The hardware and bandwidth for this mirror is donated by dogado GmbH, the Webhosting and Full Service-Cloud Provider. Check out our Wordpress Tutorial.
If you wish to report a bug, or if you are interested in having us mirror your free-software or open-source project, please feel free to contact us at mirror[@]dogado.de.

ume

Getting Started with UltraMassExplorer

Boris Koch

2025-12-08

UltraMassExplorer - UME

UltraMassExplorer (ume) is a package that uses exact molecular masses (derived from high-resolution mass spectrometry) to assign molecular formulas. UME provides tools to evaluate and visualize results (details described in Leefmann et al. 2019). UME is also available as a graphical user interface via a UME R Shiny App.


Getting started

The peaklist (pl) is the main UME entry point.

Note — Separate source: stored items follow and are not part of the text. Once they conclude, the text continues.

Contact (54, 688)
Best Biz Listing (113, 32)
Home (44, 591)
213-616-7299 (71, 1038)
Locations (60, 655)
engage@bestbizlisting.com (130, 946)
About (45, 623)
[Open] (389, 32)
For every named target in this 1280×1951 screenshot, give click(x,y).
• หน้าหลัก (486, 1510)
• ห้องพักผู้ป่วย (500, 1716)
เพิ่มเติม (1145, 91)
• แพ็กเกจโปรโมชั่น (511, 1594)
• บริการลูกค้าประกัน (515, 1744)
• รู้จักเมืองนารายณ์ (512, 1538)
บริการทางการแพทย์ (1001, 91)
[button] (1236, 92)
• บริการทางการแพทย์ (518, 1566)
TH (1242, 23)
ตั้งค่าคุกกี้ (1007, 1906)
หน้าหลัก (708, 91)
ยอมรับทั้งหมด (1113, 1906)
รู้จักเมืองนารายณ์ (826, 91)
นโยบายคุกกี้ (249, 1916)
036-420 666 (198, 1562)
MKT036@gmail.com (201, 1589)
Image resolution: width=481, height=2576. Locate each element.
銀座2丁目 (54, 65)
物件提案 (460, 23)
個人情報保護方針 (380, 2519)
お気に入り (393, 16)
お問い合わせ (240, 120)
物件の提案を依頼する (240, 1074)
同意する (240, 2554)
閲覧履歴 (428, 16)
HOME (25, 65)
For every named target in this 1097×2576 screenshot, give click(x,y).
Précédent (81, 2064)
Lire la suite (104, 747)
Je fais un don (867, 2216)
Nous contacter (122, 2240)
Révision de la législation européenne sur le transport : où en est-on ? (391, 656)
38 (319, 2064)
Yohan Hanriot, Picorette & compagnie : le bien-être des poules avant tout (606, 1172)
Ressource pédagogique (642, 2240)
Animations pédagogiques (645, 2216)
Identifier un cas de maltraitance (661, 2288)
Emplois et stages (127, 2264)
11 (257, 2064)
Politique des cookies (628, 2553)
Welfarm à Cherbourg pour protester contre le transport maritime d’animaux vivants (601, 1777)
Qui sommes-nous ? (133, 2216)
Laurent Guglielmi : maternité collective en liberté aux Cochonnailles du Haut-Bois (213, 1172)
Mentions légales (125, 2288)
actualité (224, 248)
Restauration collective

Your peak list can be a data.frame / data.table or text-files (txt, csv, tsv). as_peaklist() checks and imports your source file.

pl <- as_peaklist("your_path_to.csv")

For quick-starting the UME demo peak list (ume::peaklist_demo) can be used.

Molecular formula assignment is based on the molecular formula library (formula_library). Two ready-to-use libraries can be downloaded from Zenodo:

# lib <- download_library("lib_02.rds")
# lib <- download_library("lib_05.rds")

For quick-starting the demo library (ume::lib_demo) can be used.

1. Overview UME data workflow

  1. Analyse the input format of the peak list.
  2. Calculate neutral masses.
  3. Assign molecular formulas (based on a pre-defined formula library).
  4. Evaluate stable isotope information.
  5. Add information on existing knowledge of molecular formulas.
  6. Calculate evaluation parameters (e.g. DBE, nominal mass, KMD, etc.).
  7. A posteriori formula filtering.
  8. Normalize peak magnitudes.
  9. Set the order of columns in the results.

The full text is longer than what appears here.